Without changing a single character, copy every record below.

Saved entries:
BEGIN

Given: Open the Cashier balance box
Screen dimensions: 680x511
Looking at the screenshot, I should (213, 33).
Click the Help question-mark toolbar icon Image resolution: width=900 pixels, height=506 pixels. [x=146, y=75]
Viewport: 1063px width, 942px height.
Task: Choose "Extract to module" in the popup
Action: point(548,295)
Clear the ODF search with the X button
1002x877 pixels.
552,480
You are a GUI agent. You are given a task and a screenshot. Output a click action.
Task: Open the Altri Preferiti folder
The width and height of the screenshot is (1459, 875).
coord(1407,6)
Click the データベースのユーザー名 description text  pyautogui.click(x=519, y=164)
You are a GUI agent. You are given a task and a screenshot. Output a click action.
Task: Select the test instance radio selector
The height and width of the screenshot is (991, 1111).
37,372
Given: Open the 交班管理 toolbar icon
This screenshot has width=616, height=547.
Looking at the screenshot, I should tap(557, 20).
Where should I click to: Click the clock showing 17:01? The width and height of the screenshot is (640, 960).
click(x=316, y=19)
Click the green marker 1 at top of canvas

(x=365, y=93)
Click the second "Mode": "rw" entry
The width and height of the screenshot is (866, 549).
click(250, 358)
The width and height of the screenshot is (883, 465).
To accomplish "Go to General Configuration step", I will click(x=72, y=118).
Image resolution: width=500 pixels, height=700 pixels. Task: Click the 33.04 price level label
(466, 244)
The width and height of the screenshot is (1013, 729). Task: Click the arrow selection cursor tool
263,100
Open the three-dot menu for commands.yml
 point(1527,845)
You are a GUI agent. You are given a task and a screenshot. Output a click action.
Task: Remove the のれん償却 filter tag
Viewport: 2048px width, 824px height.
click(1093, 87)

END

● **Reply to the exercise**:
Given: Open the Cashier balance box
Screen dimensions: 680x511
Looking at the screenshot, I should (213, 33).
Click the Help question-mark toolbar icon Image resolution: width=900 pixels, height=506 pixels. [x=146, y=75]
Viewport: 1063px width, 942px height.
Task: Choose "Extract to module" in the popup
Action: point(548,295)
Clear the ODF search with the X button
1002x877 pixels.
552,480
You are a GUI agent. You are given a task and a screenshot. Output a click action.
Task: Open the Altri Preferiti folder
The width and height of the screenshot is (1459, 875).
coord(1407,6)
Click the データベースのユーザー名 description text  pyautogui.click(x=519, y=164)
You are a GUI agent. You are given a task and a screenshot. Output a click action.
Task: Select the test instance radio selector
The height and width of the screenshot is (991, 1111).
37,372
Given: Open the 交班管理 toolbar icon
This screenshot has width=616, height=547.
Looking at the screenshot, I should tap(557, 20).
Where should I click to: Click the clock showing 17:01? The width and height of the screenshot is (640, 960).
click(x=316, y=19)
Click the green marker 1 at top of canvas

(x=365, y=93)
Click the second "Mode": "rw" entry
The width and height of the screenshot is (866, 549).
click(250, 358)
The width and height of the screenshot is (883, 465).
To accomplish "Go to General Configuration step", I will click(x=72, y=118).
Image resolution: width=500 pixels, height=700 pixels. Task: Click the 33.04 price level label
(466, 244)
The width and height of the screenshot is (1013, 729). Task: Click the arrow selection cursor tool
263,100
Open the three-dot menu for commands.yml
 point(1527,845)
You are a GUI agent. You are given a task and a screenshot. Output a click action.
Task: Remove the のれん償却 filter tag
Viewport: 2048px width, 824px height.
click(1093, 87)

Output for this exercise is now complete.